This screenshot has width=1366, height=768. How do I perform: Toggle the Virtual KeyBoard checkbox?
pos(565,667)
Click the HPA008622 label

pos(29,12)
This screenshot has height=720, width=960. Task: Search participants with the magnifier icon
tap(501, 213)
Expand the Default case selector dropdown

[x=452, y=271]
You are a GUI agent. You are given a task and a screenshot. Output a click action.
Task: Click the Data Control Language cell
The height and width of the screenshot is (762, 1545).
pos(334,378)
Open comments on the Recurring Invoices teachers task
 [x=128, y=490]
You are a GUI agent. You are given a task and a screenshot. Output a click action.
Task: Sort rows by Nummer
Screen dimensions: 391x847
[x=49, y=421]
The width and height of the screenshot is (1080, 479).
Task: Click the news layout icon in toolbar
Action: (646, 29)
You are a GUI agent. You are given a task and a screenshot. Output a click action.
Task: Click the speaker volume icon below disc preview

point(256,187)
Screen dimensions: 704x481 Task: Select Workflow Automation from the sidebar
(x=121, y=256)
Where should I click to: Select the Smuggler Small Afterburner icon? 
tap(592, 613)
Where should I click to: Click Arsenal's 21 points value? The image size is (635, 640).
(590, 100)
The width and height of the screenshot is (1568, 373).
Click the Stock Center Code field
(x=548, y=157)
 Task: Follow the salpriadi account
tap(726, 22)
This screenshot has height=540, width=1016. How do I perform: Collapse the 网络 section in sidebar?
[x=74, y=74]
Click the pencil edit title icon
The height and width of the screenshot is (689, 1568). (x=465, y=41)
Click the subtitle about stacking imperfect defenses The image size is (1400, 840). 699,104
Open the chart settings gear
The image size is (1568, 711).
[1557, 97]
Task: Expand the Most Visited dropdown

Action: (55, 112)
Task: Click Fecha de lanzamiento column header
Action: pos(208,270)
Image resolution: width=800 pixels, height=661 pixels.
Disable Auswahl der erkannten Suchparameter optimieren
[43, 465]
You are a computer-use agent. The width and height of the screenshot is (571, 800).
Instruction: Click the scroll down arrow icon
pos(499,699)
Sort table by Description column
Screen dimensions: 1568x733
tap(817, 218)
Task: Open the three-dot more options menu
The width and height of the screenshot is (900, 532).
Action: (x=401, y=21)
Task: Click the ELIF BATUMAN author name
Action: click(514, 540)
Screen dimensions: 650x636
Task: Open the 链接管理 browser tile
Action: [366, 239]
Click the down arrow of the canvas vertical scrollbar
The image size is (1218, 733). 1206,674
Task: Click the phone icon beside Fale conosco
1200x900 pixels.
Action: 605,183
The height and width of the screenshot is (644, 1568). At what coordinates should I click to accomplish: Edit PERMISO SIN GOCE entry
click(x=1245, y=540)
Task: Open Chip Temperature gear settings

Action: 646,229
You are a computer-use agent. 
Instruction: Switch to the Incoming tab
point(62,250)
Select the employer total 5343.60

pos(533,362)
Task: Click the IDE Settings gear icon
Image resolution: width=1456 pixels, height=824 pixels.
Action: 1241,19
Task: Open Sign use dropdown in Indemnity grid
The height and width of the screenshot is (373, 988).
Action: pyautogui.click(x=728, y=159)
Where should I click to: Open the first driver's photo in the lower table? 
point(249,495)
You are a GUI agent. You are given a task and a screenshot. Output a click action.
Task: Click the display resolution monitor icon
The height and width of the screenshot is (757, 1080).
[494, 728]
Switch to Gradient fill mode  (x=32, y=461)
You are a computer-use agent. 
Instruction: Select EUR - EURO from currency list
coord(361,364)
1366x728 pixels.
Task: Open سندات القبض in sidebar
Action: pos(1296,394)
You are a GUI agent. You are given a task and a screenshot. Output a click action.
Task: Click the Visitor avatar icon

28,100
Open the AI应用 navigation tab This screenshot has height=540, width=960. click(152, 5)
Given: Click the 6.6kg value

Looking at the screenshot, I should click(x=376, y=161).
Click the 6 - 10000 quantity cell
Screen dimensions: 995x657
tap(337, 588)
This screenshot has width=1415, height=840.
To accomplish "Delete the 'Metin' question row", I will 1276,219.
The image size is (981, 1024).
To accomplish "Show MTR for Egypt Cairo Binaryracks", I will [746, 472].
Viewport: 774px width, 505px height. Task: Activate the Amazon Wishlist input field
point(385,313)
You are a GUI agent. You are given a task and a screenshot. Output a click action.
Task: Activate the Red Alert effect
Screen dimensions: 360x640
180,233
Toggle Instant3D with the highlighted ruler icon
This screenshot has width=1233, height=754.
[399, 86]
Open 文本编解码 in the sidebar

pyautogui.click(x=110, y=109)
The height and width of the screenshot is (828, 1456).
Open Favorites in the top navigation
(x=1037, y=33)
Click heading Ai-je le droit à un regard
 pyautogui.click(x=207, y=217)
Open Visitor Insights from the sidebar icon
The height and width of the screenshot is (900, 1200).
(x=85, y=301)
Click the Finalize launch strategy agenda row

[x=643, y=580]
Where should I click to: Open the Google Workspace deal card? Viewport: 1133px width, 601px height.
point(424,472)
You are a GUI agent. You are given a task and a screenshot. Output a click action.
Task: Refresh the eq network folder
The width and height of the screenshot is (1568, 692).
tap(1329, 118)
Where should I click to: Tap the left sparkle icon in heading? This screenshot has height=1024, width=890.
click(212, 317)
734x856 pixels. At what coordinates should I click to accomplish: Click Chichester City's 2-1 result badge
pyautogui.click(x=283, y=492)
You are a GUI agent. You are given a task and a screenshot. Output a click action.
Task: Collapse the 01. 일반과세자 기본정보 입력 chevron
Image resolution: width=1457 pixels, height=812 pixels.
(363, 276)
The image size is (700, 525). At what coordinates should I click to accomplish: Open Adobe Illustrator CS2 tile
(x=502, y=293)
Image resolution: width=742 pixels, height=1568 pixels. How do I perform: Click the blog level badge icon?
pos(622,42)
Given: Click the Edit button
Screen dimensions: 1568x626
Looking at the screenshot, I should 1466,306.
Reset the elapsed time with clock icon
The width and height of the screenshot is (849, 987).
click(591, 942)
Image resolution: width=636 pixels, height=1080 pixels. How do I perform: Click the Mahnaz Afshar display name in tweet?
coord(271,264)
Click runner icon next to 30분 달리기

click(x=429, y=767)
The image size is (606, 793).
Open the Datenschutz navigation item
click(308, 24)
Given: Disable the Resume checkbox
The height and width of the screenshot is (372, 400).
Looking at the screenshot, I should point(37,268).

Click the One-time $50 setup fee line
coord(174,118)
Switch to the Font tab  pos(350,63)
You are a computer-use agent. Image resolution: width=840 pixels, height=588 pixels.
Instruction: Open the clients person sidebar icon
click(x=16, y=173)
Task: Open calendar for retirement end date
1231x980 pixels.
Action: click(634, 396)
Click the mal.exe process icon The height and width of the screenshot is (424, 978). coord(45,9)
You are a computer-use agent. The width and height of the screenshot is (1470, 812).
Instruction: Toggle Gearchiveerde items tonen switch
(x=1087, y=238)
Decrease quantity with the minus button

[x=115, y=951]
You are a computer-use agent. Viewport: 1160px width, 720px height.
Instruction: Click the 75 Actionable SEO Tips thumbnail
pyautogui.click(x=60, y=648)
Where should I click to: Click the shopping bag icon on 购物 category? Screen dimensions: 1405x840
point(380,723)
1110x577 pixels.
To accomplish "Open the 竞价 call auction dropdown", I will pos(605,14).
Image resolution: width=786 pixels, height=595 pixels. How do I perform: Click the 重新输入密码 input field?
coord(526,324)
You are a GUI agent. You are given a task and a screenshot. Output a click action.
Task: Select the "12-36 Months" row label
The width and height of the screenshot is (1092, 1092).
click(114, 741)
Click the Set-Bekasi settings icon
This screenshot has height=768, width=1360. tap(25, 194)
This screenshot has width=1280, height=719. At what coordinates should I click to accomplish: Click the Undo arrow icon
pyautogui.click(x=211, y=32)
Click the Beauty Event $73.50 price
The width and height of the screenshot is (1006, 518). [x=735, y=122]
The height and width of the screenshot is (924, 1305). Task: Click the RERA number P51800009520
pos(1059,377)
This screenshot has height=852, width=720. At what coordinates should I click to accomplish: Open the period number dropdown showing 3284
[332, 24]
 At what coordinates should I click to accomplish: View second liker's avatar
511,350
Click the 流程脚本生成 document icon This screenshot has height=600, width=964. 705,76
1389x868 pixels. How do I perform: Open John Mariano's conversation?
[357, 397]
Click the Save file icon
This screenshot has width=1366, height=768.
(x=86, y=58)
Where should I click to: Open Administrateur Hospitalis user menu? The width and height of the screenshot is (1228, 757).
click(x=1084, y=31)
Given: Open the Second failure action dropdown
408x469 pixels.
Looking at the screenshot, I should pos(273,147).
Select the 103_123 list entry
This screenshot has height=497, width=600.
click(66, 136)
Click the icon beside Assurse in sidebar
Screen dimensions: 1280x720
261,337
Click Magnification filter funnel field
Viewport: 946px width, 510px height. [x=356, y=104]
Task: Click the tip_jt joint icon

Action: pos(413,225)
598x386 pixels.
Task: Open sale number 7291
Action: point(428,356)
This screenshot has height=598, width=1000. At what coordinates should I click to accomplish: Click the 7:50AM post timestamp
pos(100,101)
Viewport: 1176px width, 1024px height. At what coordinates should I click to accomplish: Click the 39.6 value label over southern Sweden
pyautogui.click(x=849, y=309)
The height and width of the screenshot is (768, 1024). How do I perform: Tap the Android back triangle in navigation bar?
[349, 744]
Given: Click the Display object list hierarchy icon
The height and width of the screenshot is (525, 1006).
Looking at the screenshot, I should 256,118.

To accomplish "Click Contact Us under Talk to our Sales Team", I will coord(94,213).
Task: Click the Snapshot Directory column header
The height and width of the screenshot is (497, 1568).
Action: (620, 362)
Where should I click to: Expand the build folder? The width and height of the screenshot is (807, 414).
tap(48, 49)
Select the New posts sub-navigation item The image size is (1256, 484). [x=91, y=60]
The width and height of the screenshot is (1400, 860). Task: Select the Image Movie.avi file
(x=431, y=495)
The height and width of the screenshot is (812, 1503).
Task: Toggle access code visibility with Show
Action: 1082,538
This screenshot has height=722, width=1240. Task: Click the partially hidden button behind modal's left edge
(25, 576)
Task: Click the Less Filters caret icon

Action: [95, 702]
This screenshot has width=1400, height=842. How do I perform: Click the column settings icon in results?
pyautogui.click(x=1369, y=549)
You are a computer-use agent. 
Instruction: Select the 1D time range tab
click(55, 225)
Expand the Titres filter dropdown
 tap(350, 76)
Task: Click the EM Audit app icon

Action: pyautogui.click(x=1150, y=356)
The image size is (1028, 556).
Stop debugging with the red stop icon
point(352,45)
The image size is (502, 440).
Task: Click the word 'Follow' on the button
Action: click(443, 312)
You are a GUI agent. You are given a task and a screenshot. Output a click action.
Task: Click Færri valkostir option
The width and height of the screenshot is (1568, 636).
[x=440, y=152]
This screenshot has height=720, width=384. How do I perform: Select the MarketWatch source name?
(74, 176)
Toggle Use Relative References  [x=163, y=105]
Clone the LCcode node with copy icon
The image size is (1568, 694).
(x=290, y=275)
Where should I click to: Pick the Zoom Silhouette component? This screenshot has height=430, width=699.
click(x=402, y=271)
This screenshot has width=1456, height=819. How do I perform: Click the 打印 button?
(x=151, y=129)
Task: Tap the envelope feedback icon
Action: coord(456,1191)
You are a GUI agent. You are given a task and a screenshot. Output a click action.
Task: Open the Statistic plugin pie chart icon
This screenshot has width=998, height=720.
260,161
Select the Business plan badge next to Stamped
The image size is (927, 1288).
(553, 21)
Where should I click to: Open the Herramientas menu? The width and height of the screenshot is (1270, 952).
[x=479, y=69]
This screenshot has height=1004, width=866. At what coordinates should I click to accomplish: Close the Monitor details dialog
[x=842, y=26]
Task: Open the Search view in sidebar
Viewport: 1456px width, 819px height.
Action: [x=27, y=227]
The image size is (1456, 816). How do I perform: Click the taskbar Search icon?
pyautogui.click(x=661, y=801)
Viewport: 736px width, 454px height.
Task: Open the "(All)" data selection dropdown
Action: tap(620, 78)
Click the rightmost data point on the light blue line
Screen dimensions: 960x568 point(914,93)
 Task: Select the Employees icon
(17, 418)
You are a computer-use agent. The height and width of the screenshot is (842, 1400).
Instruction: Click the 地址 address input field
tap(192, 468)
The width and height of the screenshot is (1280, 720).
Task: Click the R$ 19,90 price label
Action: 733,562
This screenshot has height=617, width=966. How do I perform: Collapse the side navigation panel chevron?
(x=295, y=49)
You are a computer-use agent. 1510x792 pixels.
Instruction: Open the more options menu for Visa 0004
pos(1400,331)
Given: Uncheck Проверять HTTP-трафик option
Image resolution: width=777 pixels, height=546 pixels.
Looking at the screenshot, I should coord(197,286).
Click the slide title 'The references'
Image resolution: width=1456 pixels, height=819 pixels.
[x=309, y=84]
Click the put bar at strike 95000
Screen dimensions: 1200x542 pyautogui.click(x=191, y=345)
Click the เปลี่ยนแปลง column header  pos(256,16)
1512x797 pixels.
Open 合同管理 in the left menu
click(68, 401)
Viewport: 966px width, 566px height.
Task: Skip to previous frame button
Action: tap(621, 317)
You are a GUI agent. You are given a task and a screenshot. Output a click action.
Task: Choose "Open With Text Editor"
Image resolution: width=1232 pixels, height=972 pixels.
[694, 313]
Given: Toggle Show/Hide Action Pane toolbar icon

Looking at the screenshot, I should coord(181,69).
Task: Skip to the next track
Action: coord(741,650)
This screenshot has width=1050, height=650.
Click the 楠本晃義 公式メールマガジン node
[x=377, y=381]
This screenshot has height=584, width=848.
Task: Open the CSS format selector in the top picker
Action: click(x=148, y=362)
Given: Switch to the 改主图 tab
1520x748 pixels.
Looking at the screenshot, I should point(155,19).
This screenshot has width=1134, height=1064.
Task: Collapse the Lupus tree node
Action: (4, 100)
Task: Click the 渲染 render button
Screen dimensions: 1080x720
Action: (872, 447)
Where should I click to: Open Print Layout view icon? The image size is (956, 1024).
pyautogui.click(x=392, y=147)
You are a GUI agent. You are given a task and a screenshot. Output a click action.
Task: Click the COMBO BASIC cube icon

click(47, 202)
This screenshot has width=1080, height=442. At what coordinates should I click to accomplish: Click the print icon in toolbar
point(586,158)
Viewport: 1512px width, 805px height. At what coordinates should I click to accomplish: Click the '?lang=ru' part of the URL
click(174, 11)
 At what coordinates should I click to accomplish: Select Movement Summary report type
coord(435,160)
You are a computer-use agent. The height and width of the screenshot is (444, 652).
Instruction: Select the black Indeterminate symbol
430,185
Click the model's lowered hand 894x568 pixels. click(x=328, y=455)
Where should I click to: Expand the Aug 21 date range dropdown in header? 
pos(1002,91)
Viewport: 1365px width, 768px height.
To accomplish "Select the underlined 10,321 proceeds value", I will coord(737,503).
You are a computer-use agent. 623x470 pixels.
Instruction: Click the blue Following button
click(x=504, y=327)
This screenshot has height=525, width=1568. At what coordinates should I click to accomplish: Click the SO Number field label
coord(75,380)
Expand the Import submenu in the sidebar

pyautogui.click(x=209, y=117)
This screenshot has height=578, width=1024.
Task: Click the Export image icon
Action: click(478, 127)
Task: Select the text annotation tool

=-=-=-=-=

Exercise prompt: Can you set down, word for word, everything from the start of the material down to and including the line that contains "Action: (646, 29)"?

Worked solution:
This screenshot has width=1366, height=768. How do I perform: Toggle the Virtual KeyBoard checkbox?
pos(565,667)
Click the HPA008622 label

pos(29,12)
This screenshot has height=720, width=960. Task: Search participants with the magnifier icon
tap(501, 213)
Expand the Default case selector dropdown

[x=452, y=271]
You are a GUI agent. You are given a task and a screenshot. Output a click action.
Task: Click the Data Control Language cell
The height and width of the screenshot is (762, 1545).
pos(334,378)
Open comments on the Recurring Invoices teachers task
 [x=128, y=490]
You are a GUI agent. You are given a task and a screenshot. Output a click action.
Task: Sort rows by Nummer
Screen dimensions: 391x847
[x=49, y=421]
The width and height of the screenshot is (1080, 479).
Task: Click the news layout icon in toolbar
Action: (646, 29)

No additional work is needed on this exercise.